N-myc	Transcription factor.	Neuroblastoma (a nerve cell cancer).
Genes encoding other kinds of proteins
bcl-2	Protein that blocks cell suicide.	Follicular B-cell lymphoma.
bcl-1	Cyclin D1, which stimulates the cell cycle clock (gene also called PRAD1).	Breast cancer, head and neck cancers.
MDM2	Protein antagonist of p53 tumour-suppressor protein.	A wide variety of sarcomas (connective tissue cancers).
Tumour-suppressor genes	Genes encoding cytoplasmic proteins
APC	Step in a signalling pathway.	Colon cancer, stomach cancer.
DPC4	A relay in signalling pathway that inhibits cell division.	Pancreatic cancer.
NF-1	Inhibitor of ras, a protein that stimulates cell division.	Neurofibroma, myeloid leukaemia.
NF-2	Inhibitor of ras.	Meningioma (brain cancer), schwannoma (cancer of cells supporting peripheral nerves).
Genes encoding nuclear proteins
MTS1	p16 protein, which slows the cell cycle clock.	A wide range of cancers.
p53	p53 protein, which halts cell division at the G1 checkpoint.	A wide range of cancers.
Rb	Rb protein, which acts as a master brake of the cell cycle.	Retinoblastoma, breast cancer, bone cancer, bladder cancer.
Genes encoding proteins of unknown cellular locations
BRCA1	?	Breast cancer, ovarian cancer.
BRCA2	?	Breast cancer.
VHL	?	Renal cell cancer.

 

1. Intracellular proteins that regulate cell cycle.
2. Receptors or signal transducers or developmental signals that inhibit cellular proliferation.
3. Checkpoint control proteins that arrest cell cycle if DNA is damaged or chromosomes are abnormal.
4. Proteins that induce apoptosis (programmed cell death).
5. Enzymes that participate in DNA repair.

Thus, the mutations of tumour-suppressor genes result in the loss of vital cellular regulatory functions and manifest in cancer (Figure 8.21).

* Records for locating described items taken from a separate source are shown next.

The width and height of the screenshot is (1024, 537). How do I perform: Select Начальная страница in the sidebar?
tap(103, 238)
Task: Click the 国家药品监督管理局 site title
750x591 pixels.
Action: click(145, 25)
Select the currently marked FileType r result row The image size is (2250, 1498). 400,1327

The dual nature of oncogenes

 

During the normal development, the secreted signals such as Wnt and TGF β are frequently used to direct cells to particular developmental fates such as mitosis. The effects of such signals must be regulated. Mutations that prevent such mechanisms from operating are likely to be oncogenic.

Oncogenic receptors can promote cellular proliferation even in the absence of external growth factors. Oncogenes that encode cell surface receptors that transduce growth-promoting signals have been associated with several types of cancer. Some oncogenes even encode constitutively active signal transducing proteins; for example, ras^D genes. A point mutation that substitutes any amino acid for glycine at position 12 in the Ras sequence converts the normal protein into a constitutively active oncoprotein.

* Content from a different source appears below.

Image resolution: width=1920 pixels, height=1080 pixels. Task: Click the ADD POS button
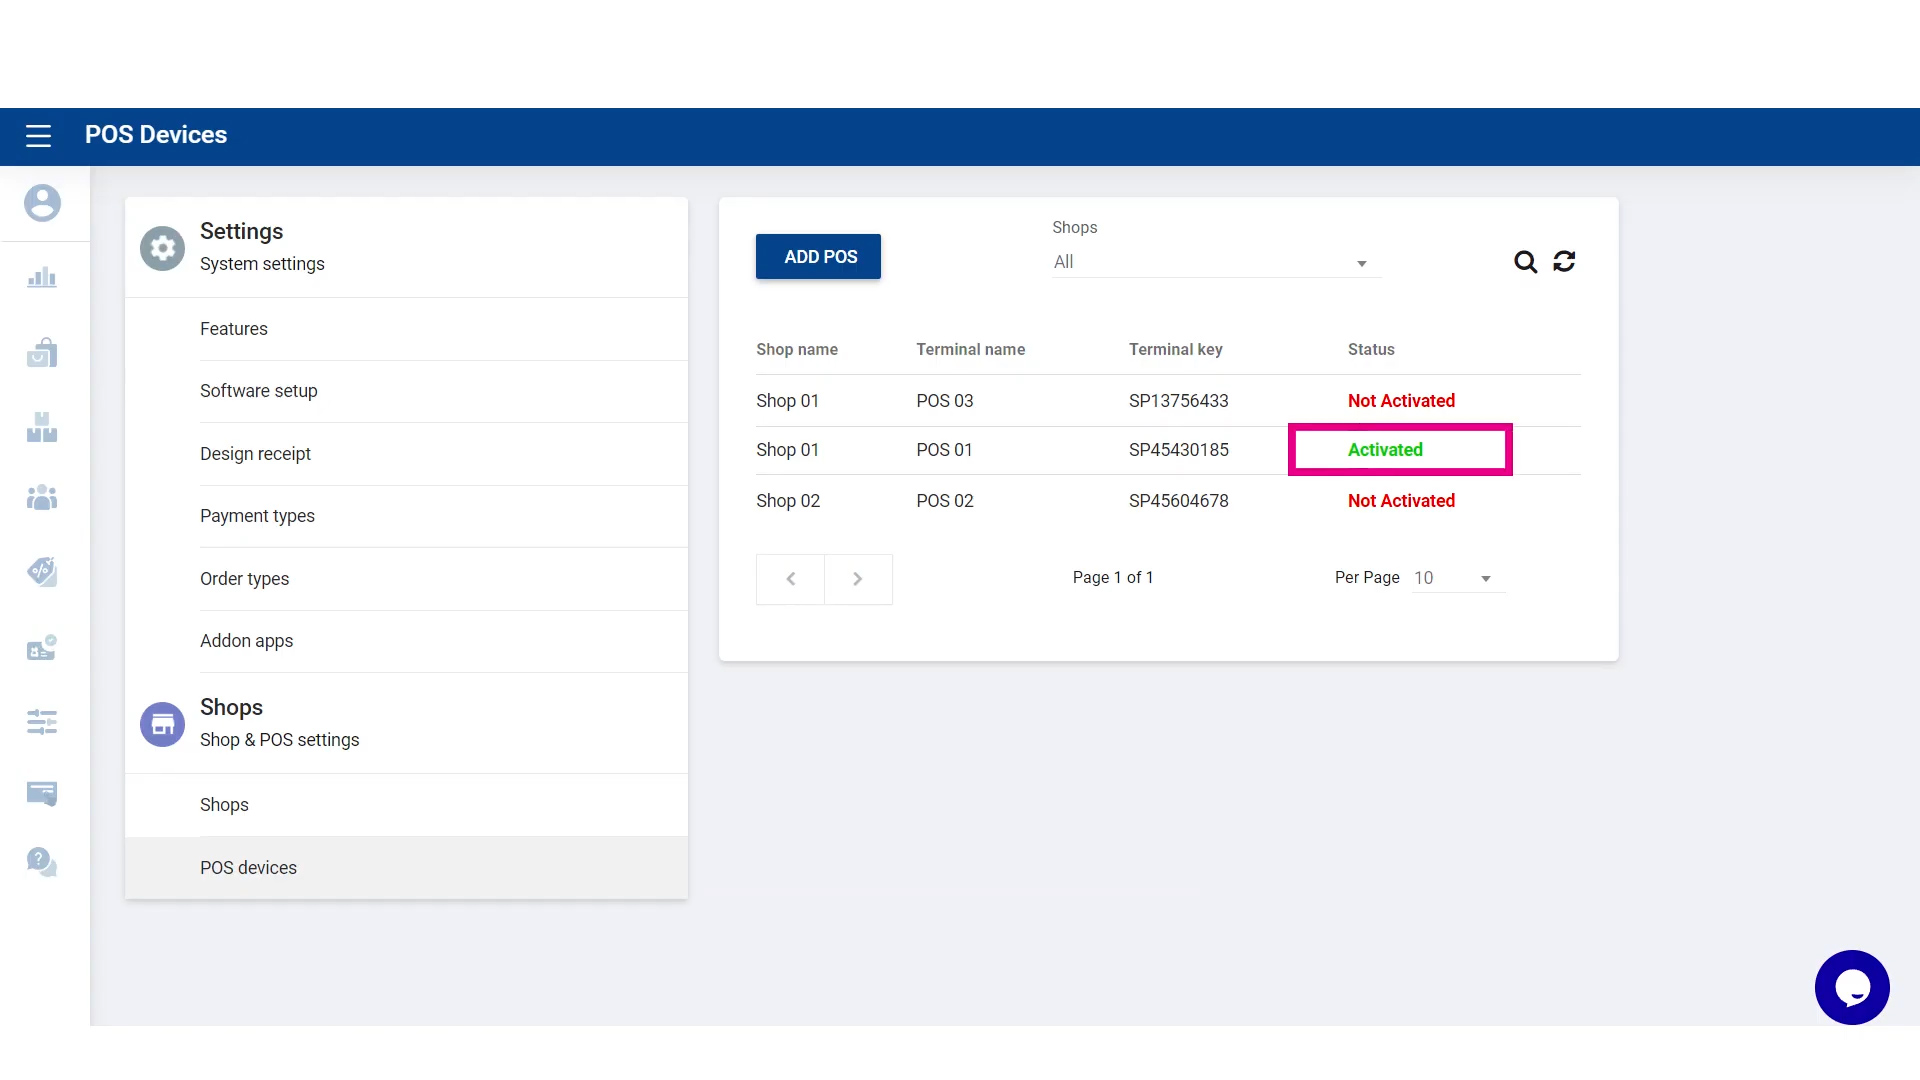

Proteins encoded by oncogenes cause changes in gene expression. For example, the c-jun and c-fos proto-oncogenes encode proteins that associate to form transcription factor called AP1, which binds to a sequence found in promoters and enhancers of many genes. Both can independently act as transcription factors. They function as oncoproteins by activating transcription of key enzymes that encode growth-promoting proteins or by inhibiting transcription of growth-repressing genes.

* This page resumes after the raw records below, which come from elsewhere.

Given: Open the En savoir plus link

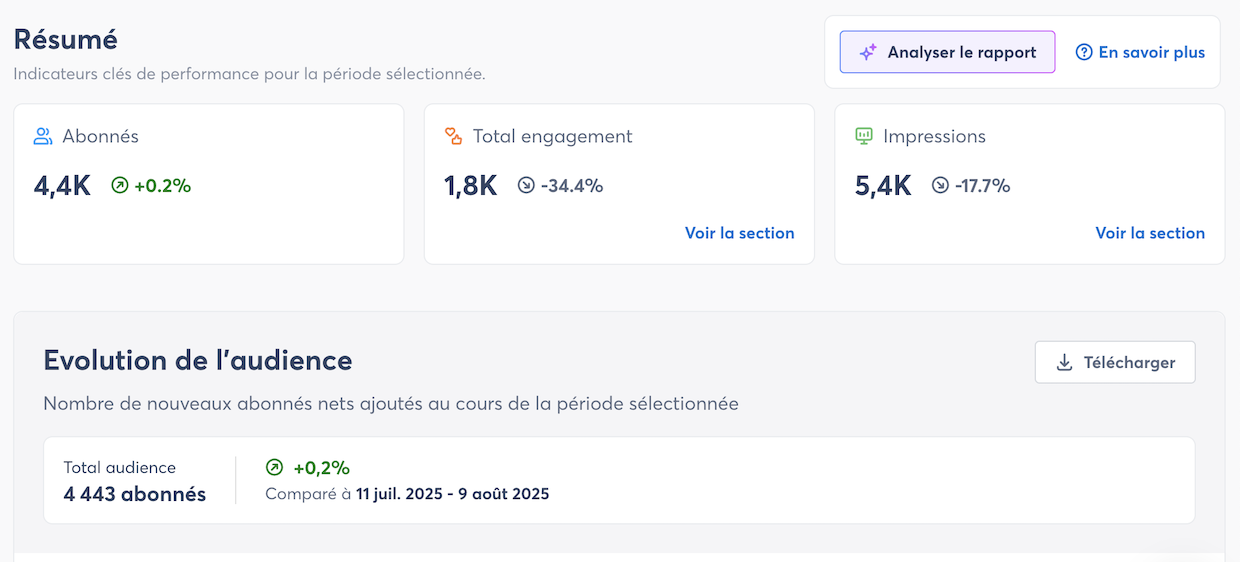Looking at the screenshot, I should 1151,52.
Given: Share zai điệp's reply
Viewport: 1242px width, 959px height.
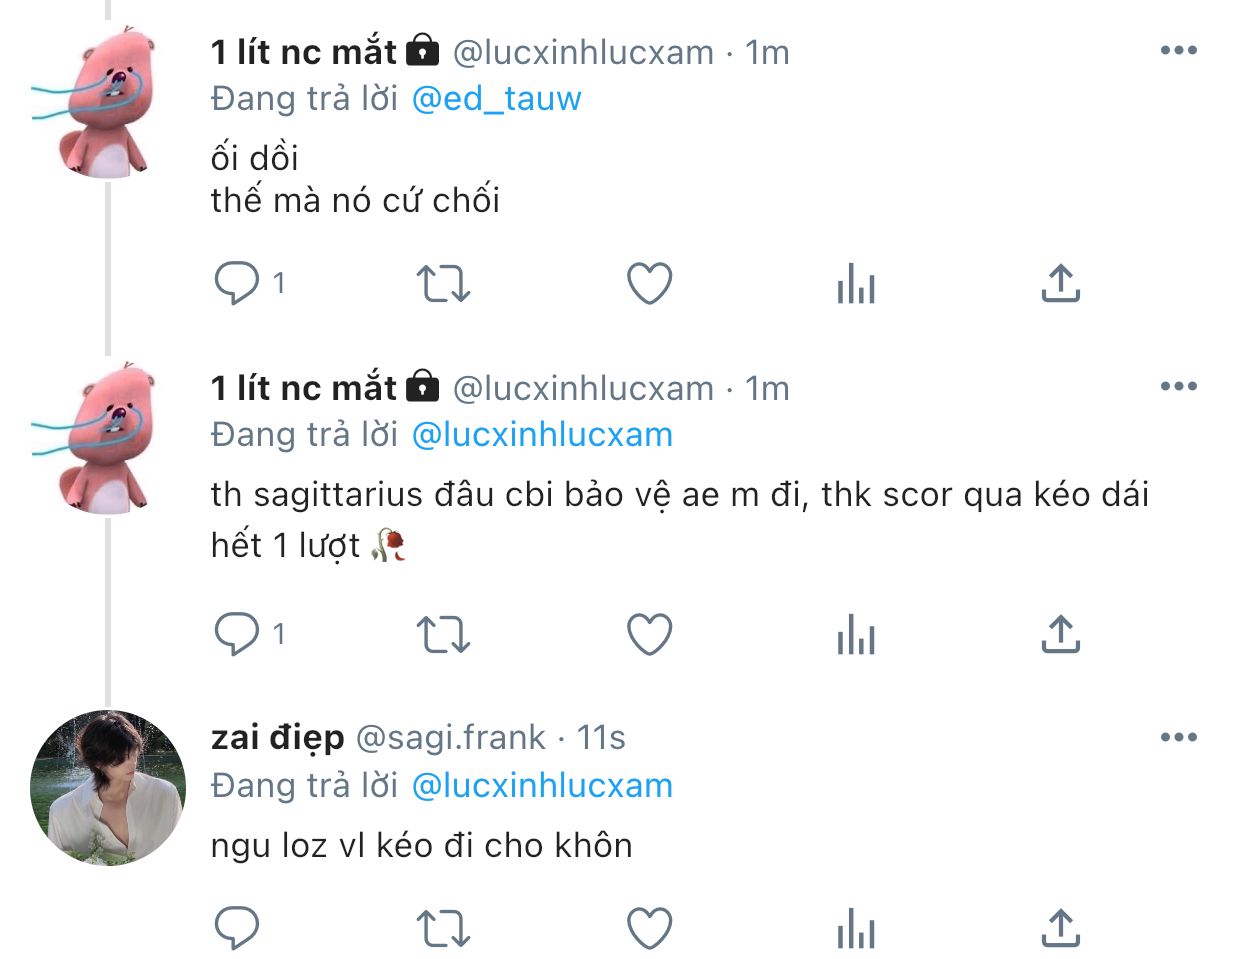Looking at the screenshot, I should 1060,928.
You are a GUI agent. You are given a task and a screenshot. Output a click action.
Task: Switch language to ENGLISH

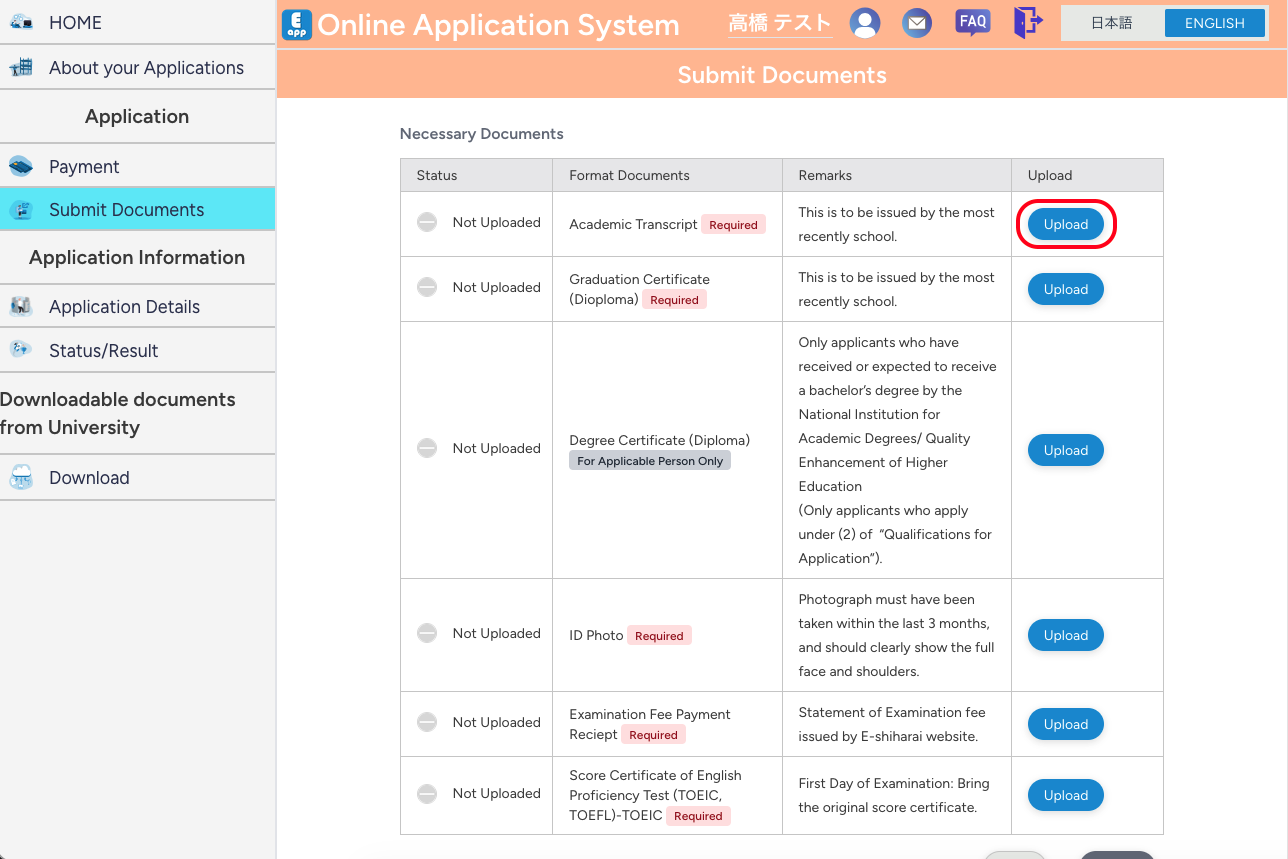coord(1214,23)
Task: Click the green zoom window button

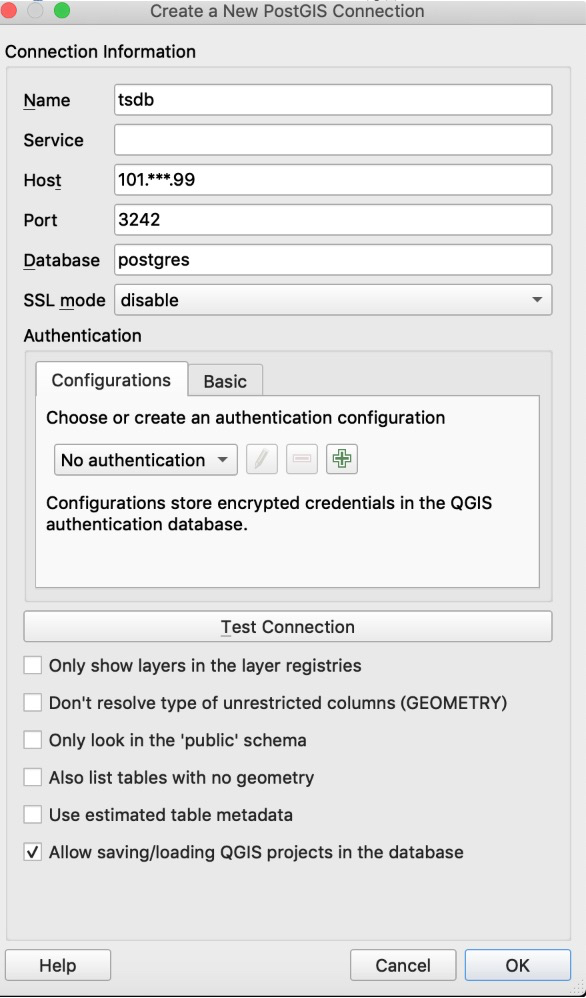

Normal growth and development depend on the balance between growth-promoting and growth-inhibiting pathways. Mutations that disrupt this balance can lead to cancer. Once a cell progress taken place in a point in late G₁ phase of the cell cycle called the restriction point, it becomes irreversibly committed to enter the S phase. D-type cyclins, cyclin-dependent kinases and Rb protein are all elements that control the passage through the restriction point. Mutations that cause the elevated levels of cyclin D1 are found in many cancers. Thus, mutations that promote unregulated passage from G₁ to S phases are oncogenic. The failure of cell cycle checkpoints can also lead to aneuploidy in tumour cells (Figure 8.21).

 

Figure 8.21 Oncogenes and tumourogenesis

 

Chromosomal abnormalities can lead to the activation of proto-oncogenes. A chromosomal trans-location that moves a strong enhancer near a proto-oncogene can lead to either over expression or to expression in a tissue where the proto-oncogene normally is not expressed; for example, the Philadelphia chromosome and chronic myelogenous leukaemia. The translocation of a portion of the chromosome creates a chimeric gene that includes the proto-oncogene c-ABL, causing c-ABL to be expressed and producing leukaemia.